My child identifies as non-binary. They use they/them pronouns and have a host of friends who do, too. They have broken free of the ping-pong of manhood and womanhood. People now openly identify as transgender, agender, nonbinary, and many other genders, leaving behind the identity their parents assigned them at birth for other, more authentic shores—or turning their back on gender altogether. A cultural revolution is in full swing, and it's allowing our children freer expression of their true identities.
That freedom often comes with a cost. Each step trans and nonbinary kids take closer to aligning with their true identity is fraught with the potential for deep anxiety. It can be hard to reject cisgender culture—the culture of those of us whose self-perception matches our sex—even if moving towards their true sense of self is the right thing to do. These kinds of changes require deep self-reflection and, ideally, support from friends and family that many trans and nonbinary children don't receive.
Our child chose to have their breasts removed so their body would mirror their true self. As their parent, it was a nail-biter sitting on the sidelines as they contemplated having a bi-lateral mastectomy. I kept hoping they'd change their mind. They did not. Instead, they worked part-time jobs to earn money to pay for the surgery, researched surgeons, and performed sit ups and push-ups that would increase the chances of a positive outcome of their surgery.
Their desire to rid themselves of their breasts wasn't a sudden right or left turn. For their eighteenth birthday we went online together to pick out chest binders, a type of undergarment used by people with breasts who want to have a more masculine look. I accepted their desire for the binders without much thought beyond wanting to show my support by shopping with them. Besides, it's always fun to shop with your kid, right? Seriously, my real goal in shopping with them was to keep our communication lines loose and open.
A year or two before binder shopping, they told us they were gay. That news was hardly a surprise. I'd guessed that might be the case when they were nine. It was a small thing: I saw a picture of them with their arm slung over a girl friend's shoulder, and something in their stance made my think, maybe stereotypically, "Oh. Maybe they're gay." No problem.

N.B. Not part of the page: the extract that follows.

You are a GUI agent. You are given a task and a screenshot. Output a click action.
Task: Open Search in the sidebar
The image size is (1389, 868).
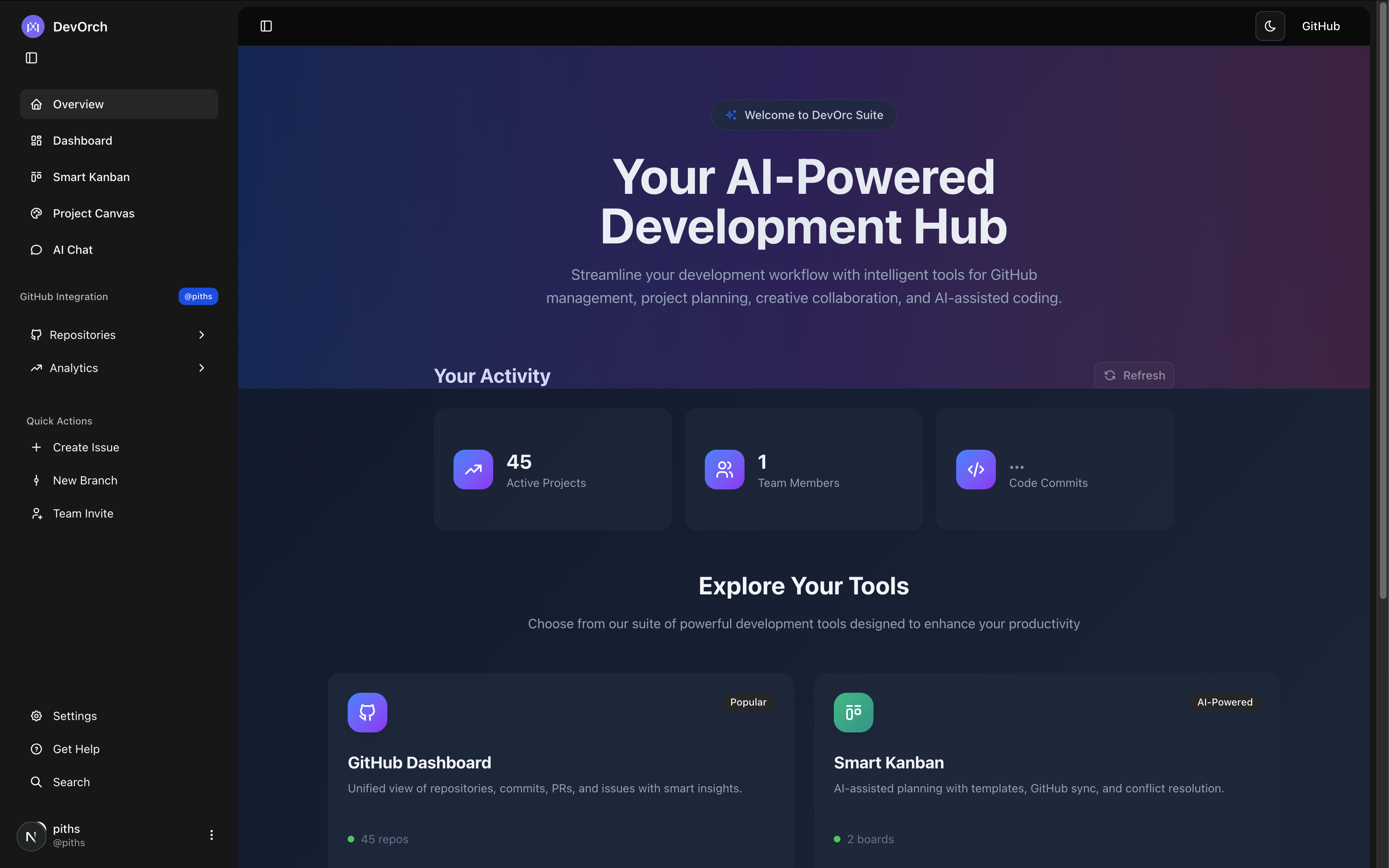[71, 782]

But then we were introduced to gender dysphoria, that very particular feeling transgender and nonbinary people get when they're hyper-aware of having a body that doesn't match their self-perception (introduced by the American Psychiatric Association in 2013). Upon reflection, our child's gender dysphoria first appeared when they were a toddler, when they refused to wear anything pink. At age three they announced in their gravelly voice: "I'm not the kind of girl to wear dresses." Not long after that they started referring to themselves as "he."
My response to what I perceived as their "gender confusion" was to conclude that we'd been reading too many male-dominated stories and needed to read more books with female protagonists. (Ha!) In all the flurry of raising two kids, moving households, getting meals on the table and kids to bed, I didn't seriously investigate why they referred to themselves as "he." Yet there it was. From their earliest days they questioned their assigned gender.
After the pronouns and the binding came top surgery, which felt decidedly more radical to me. I knew I couldn't put my foot down. I couldn't just say, "No, you cannot do that." They weren't three. I did, however, encourage them to wait at least until the end of the semester. But they stonewalled my salvos and scheduled the surgery for mid-semester.
I tried to take solace in the fact that having a double mastectomy might save them grief in the future—breast cancer runs in my mother's side of the family. I also had observed colleagues who'd transitioned to opposite genders who seemed more settled afterwards. Finally, I thought, "It is their body; if this surgery will help make them feel more comfortable with themselves and the world, so be it."
While other college students scheduled spring breaks in Florida or Cancun, mindlessly lolling on a white sandy beach, our student scheduled their top surgery.
Like any parent would be, I was scared for them. But once they made their plans I did my best to simply be with them. So we drove them to Cleveland, rented a hotel room, took them to the clinic, joked with them during pre-op jitters, and, after the surgery, learned how to assist with the healing process. During the operation, the surgeon transformed our child's decidedly bosomy chest into that of a boy's.
The surgeon assured us: "They're young, they'll heal quickly." And they did. They were able to complete that semester, and then felt good enough, in all respects, to drive cross country and live in San Francisco for a year. My sense is they wanted time to fully integrate their newly shaped body without other competing commitments or curious acquaintances. Eventually they returned to college and graduated with high honors this May. The best news: though their gender journey is complex, they are thriving.
We are so proud of them for listening to themself, for trusting themself to take such an enormous step that ultimately made them feel bigger and braver and more fully themself. Oh, yes: and for graduating college, too.
Rearing children is a huge responsibility that comes with a wholly inadequate user manual. Raising a child who ventures beyond the narrow confines of heterosexuality or binary gender can be especially fraught, and even more so when the parent has very few trusted allies on whom to rely. Like any parent, I worried about my child. I wanted to choose what they did in order to "protect" them. Yet in the end, it was my child who helped me understand just to follow their lead and accept that they innately understood where they were headed. We love our child, and celebrate them in all their magnificence.